Lana Del Rey said fuck continuity: where her previous album covers showcased only her as a lone figure, dressed in white and accompanied by a car — a symbol of freedom (or the illusion of) — Norman Fucking Rockwell! breaks from tradition and places Lana not only isolated in the ocean, but with her arm wrapped around a companion (Jack Nicholson’s grandson, Duke). Gone is the clean typeface and faux-candid design; the textures are all new. The skies are now painted with a heavy brush and look down upon a burning coastal city. Credits are reduced to acronyms and cling like pop art stickers. It’s probably not enough to claim reinvention — Americana is still being excavated. But on NFR!, in her new place, and with her hand reaching for us, she sounds anew, rejuvenated, at her best.
caroline polacheck - Pang
Nothing could go wrong when former Chairlift frontwoman/neo-yodeller Caroline Polachek crossed paths with PC Music acolyte Danny L Harle. Much like fellow fringe pop star Charli XCX and her own tight-knit collaboration with PC Music figurehead AG Cook, Caroline and Danny’s pairing is a match made in musical heaven. And while nothing they concoct on Pang has me reaching for my eyepatch per se, my girlfriend has used the album’s rollout as an example of how “sexy pirates are back this year”. I’m not necessarily convinced (does NFR! count? She is on a boat…), but Pang’s paratextual artwork — collated most prominently on Caroline’s Instagram — certainly makes an argument that they might be. The accompanying video for Ocean Of Tears is indeed the most sexy pirate the album art gets, but there’s an argument to be made that the ladder she’s hanging from on Pang is hanging from some kind of steampunk airship. Regardless, the album art is slightly askew and quite painterly — just like the sounds inside it.
Stormzy - Heavy Is The Head
On the cover for Heavy Is The Head, Stormzy’s follow-up record to 2017’s acclaimed Gang Signs And Prayer, the grime rapper is poised in reflection. Perhaps on his slew of recent successes — the first grime album to go #1, the first grime artist to headline Glastonbury — or perhaps pre-emptively on successes of the future. Released only last week, Heavy Is The Head is looking like a victory lap, tracking well commercially, critically, and culturally, with the stark photograph on its cover finding a home in the UK’s National Portrait Gallery. Photographed by Mark Mattock (with art direction by Hales Curtis), the image has Stormzy holding the Banksy-designed “stab-proof” vest he donned at his Glastonbury performance. It’s all a little juxtapository — the typeface wrapped his head like a crown, the being so self-serious in the presence of a Banksy piece — but Stormzy’s demeanour pulls it off.
honourable mentions: cars
Music and cars go together like bread and butter. A good majority of listening time happens when you're driving, whether that’s from the radio, aux or the latest Taylor Swift CD. Iconic album cover cars of the decade? The bright orange BMW E30 M3 chilling on Frank Ocean’s nostalgia, ultra; the chunky Chrysler Town & Countrys on the front of both The Black Keys’ El Camino and the deluxe version of Kendrick Lamar’s good kid, m.A.A.d city.

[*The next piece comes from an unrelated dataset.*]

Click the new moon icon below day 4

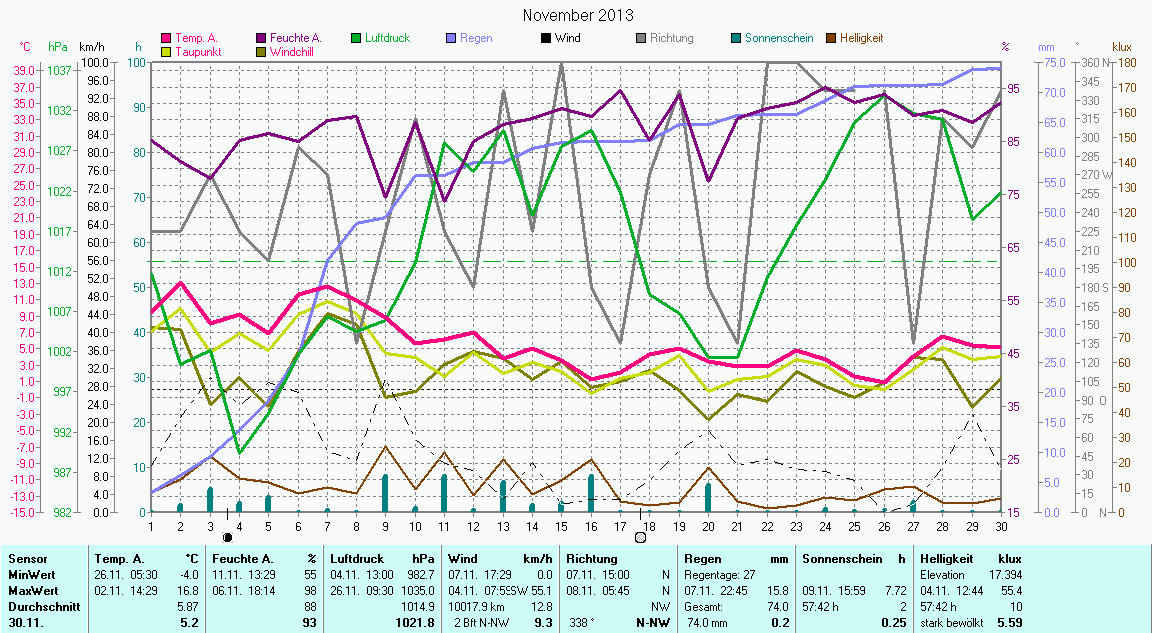coord(227,537)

There’s a cinematic quality inherent to cars, and the cover for Juice WRLD’s final album Death Race For Love translates this into a maximalist arrangement — all cars, guns, fire, smoke and city lights stylised as a retro PlayStation One cover. Centre frame is an extra-size Juice, emerging from the clouds and tying the cover’s references — the steel-crunching, octane-fuelled Death Race films and Twisted Metal games — together with a permanent state of heartbreak on his face.

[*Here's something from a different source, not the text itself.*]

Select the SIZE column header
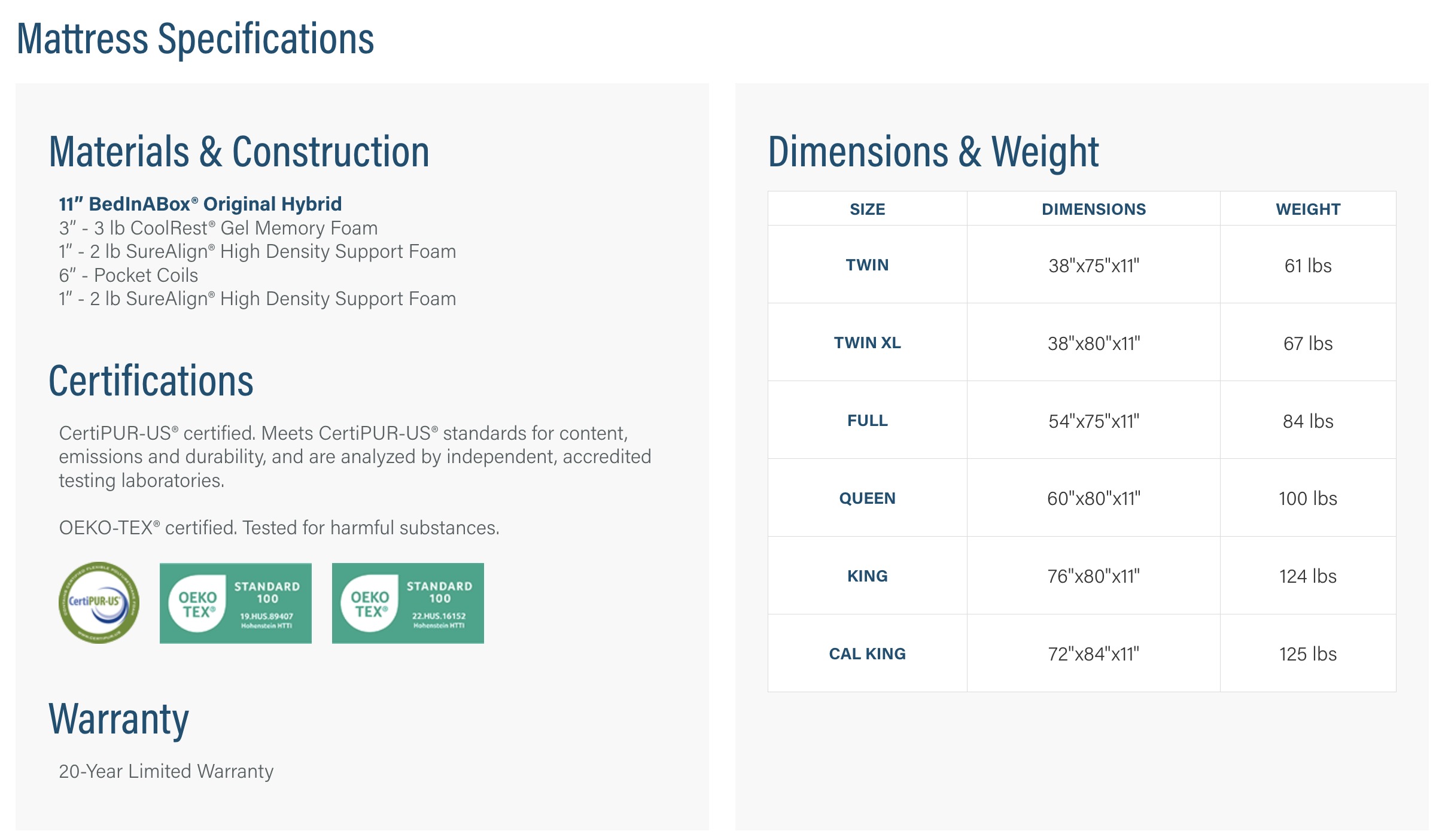This screenshot has width=1442, height=840. (x=868, y=209)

Elsewhere this year, cars of varying makes and models graced the album covers of Sturgill Simpson’s SOUND & FURY and Denzel Curry’s ZUU. One could make the argument that both albums are specifically for car listening: the distorted guitars of SOUND & FURY’s synth-rock and radio static make you feel like you’re channel surfing in some unmade post-apocalyptic John Carpenter road movie — perfectly complemented by the album’s fiery, anime-styled cover. On ZUU, Denzel Curry ditches the bloated, conceptual bent of Ta13oo — clown paint and all — and stands tall in full frame. Behind him, a sleek vintage car, beaming in the afternoon sunlight.